Over a Final Four weekend that included a training session on the Houston Rockets practice court and a Sunday morning brunch with Jay Williams, a former National Player of the Year and National Champion at Duke, and Rana June, the CEO of Lightwave, we learned about Degree’s Final Four Fan Movement Study.
As an official partner of the NCAA, Degree outfitted roughly 100 fans in all parts of the stadium—mostly in the student sections—with Lightwave wristbands to track movement and energy. With two blowout games on Saturday, we learned that Villanova fans had the most pre-game energy of the four fan bases. Here are the charts from the first two games:
See Saturday's charts: pic.twitter.com/Pl6wY2SJHx
— SLAM Magazine (@SLAMonline) April 4, 2016
The most interesting moment of the Degree Final Four Fan Movement Study—and the whole tournament—was of course Kris Jenkins’ game-winning three-pointer to win the National Championship Game.

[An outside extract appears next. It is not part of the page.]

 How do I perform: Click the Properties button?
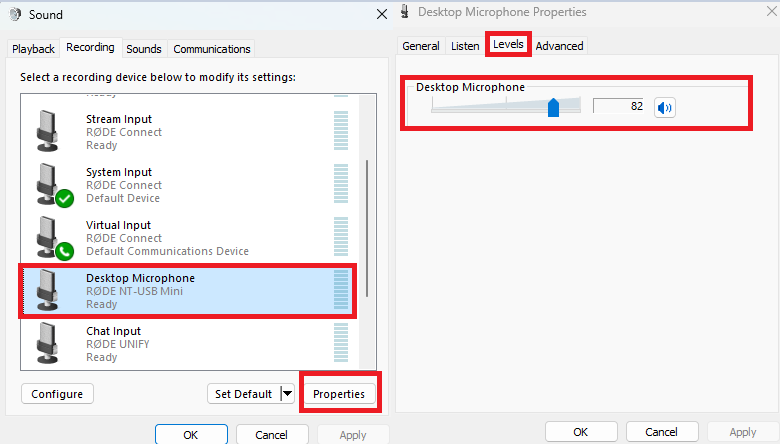(x=339, y=394)
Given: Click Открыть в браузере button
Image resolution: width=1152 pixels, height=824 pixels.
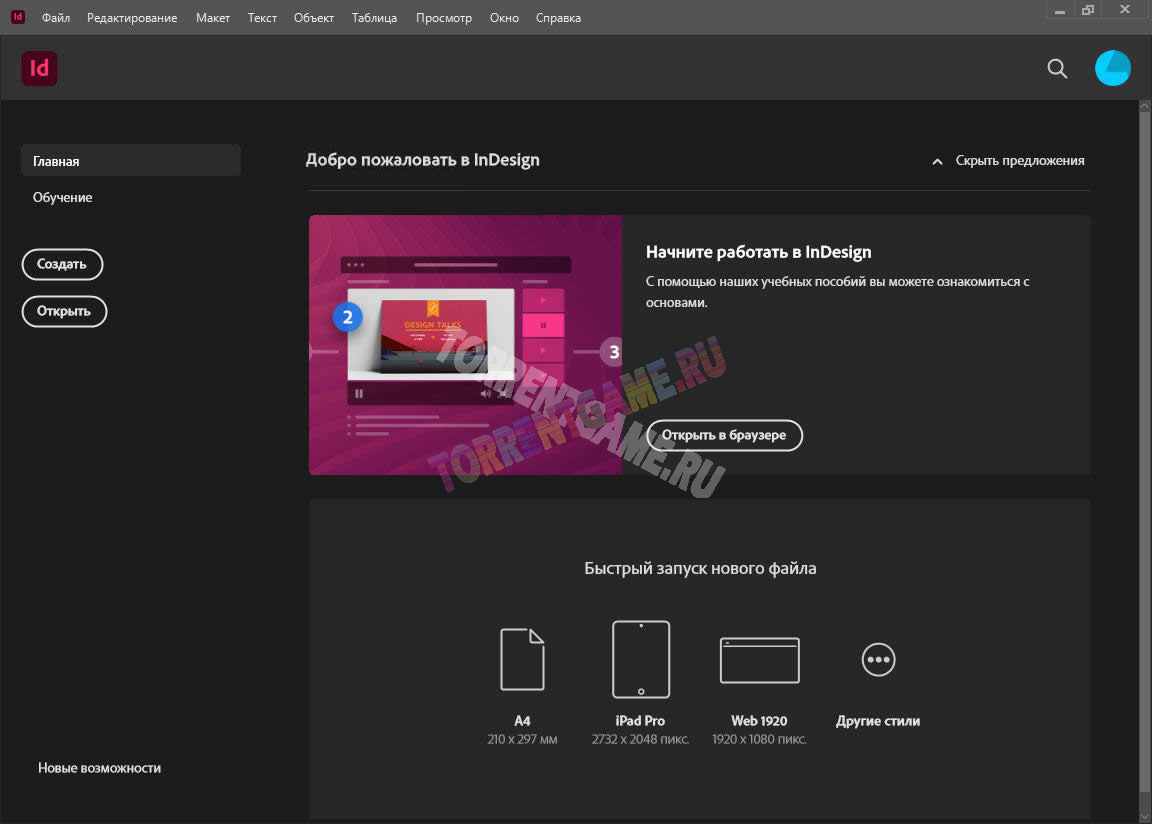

According to Lightwave, when Jenkins hit the game winning shot, Villanova fans reached an average G-force of 1.9, which is the force equivalent to a Bugatti going from 0 to 60MPH in 2.5 seconds. Check out the chart—you might be able to pick out where the game-winner is on the axis:
— SLAM Magazine (@SLAMonline) April 6, 2016
During the title game, North Carolina fans were actually louder, but according to Lightwave’s data, the Nova fans were more active, in terms of movement. From Degree:
While the fans were extremely loud, UNC was louder – however according to Lightwave data, Nova fans moved more, with the fan bases total movement numbers equaling UNC: 105k and Nova: 114k. Total movement is a running second by second tally of average movement over the game.
In theory, if you believe the data, Jenkins and Nova could have been riding an emotional and psychological high in the game’s waning seconds, thanks to the activity of their fans.
Obviously, there’s more work to be done in studying fan movement and energy, since tracking the actual influence of crowd involvement might have on the outcome of a game remains intangible. For now. That’s where Degree and Lightwave say they want to go next, to tackle the “chicken vs. egg” relationship of crowd excitement and on-court results.
Where it goes from here, we’ll just have to wait and see. But they picked a heck of a game to start with.